◆ PARTS OF THE EXERCISE ◆
a) In the question-and-answer text about a possibly forged deed, list every person or office the answer tells the asker to approach, and say what is to be obtained or done with each.
b) Continue the question-and-answer text about a possibly forged deed, starting after its last sentence.

◆ EXCERPT ◆
Question: My father is in his 90’s, and in frail health. He owns a house free and clear of any debt, and my cousin just told me that she now owns it. I am concerned that my cousin forged my dad’s name to the deed. My father does not remember signing any documents, and has always assured me that I would inherit the house. What should I do?
Answer: There are several steps which you must immediately take. You want to get a copy of the deed that transferred the house to your cousin. You can get this from the local Office of the Recorder of Deeds; many jurisdictions have on-line access to such information.
You also want to try to get your father to sign an affidavit that he did not deed the house over to your cousin. This may not be easy, depending on his mental and physical condition, but you want to create a record while he is still alive.
In order to record a deed on land records, the person giving the deed (called the Grantor) must have his or her signature notarized. Locate the notary whose name appears on the deed. You should be able to get information about that notary from the Office of the Secretary in your State.
Contact the notary and ask for proof that the deed was properly notarized. A notary is legally obligated to actually see the person who is signing a document, and keep accurate records reflecting each and every document that was notarized.
You should also discuss the situation with your dad’s medical team to determine if he was mentally and physically competent to sign the deed on the date reflected on that document.

◆ SUPPLIED INFORMATION ◆

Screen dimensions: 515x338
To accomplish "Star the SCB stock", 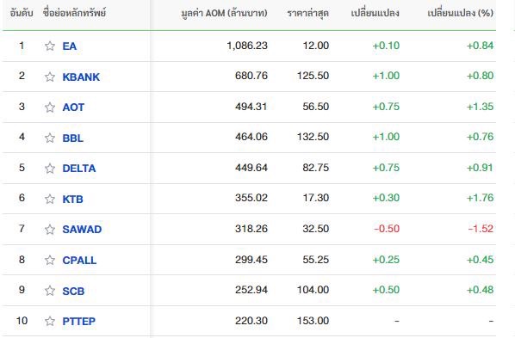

◆ TASK-BY-TASK RESULTS ◆
a)
- Office of the Recorder of Deeds: get a copy of the deed that transferred the house to the cousin.
- The father: try to get him to sign an affidavit saying he did not deed the house to the cousin.
- Office of the Secretary in the asker's State: get information about the notary named on the deed.
- The notary: ask for proof that the deed was properly notarized.
- The father's medical team: discuss whether he was mentally and physically competent to sign the deed on the date shown on it.

b)
While you can do all of this, it is recommended that you hire an attorney to assist you. It is important to understand that the burden of proof to show that the deed was not signed by your father falls on you. Although you may believe that the deed was forged, it is possible that your father changed his mind and decided to give the house to your cousin. Such actions are quite common in family relationships; a parent gets mad at his child and decides to cut him off from any inheritance.
You should also obtain a title search to determine if your cousin borrowed any money using the house as security. In other words, is there now a mortgage (deed of trust) on land records? If so, this can become a difficult legal issue, since the mortgage lender will claim that the transaction was legal, and that the moneys are owed.
A District of Columbia Court of Appeals case involved a claim of forgery and is helpful in explaining this area of law. Willie Smith allegedly gave his daughter Mary, a power of attorney, and then died one day later. Mary — asserting this power — conveyed to herself property owned by her father, and then borrowed money and gave a mortgage lender a deed of trust secured on that property. When Mary defaulted on her loan, the lender — now Wells Fargo — foreclosed and ended up owning the house.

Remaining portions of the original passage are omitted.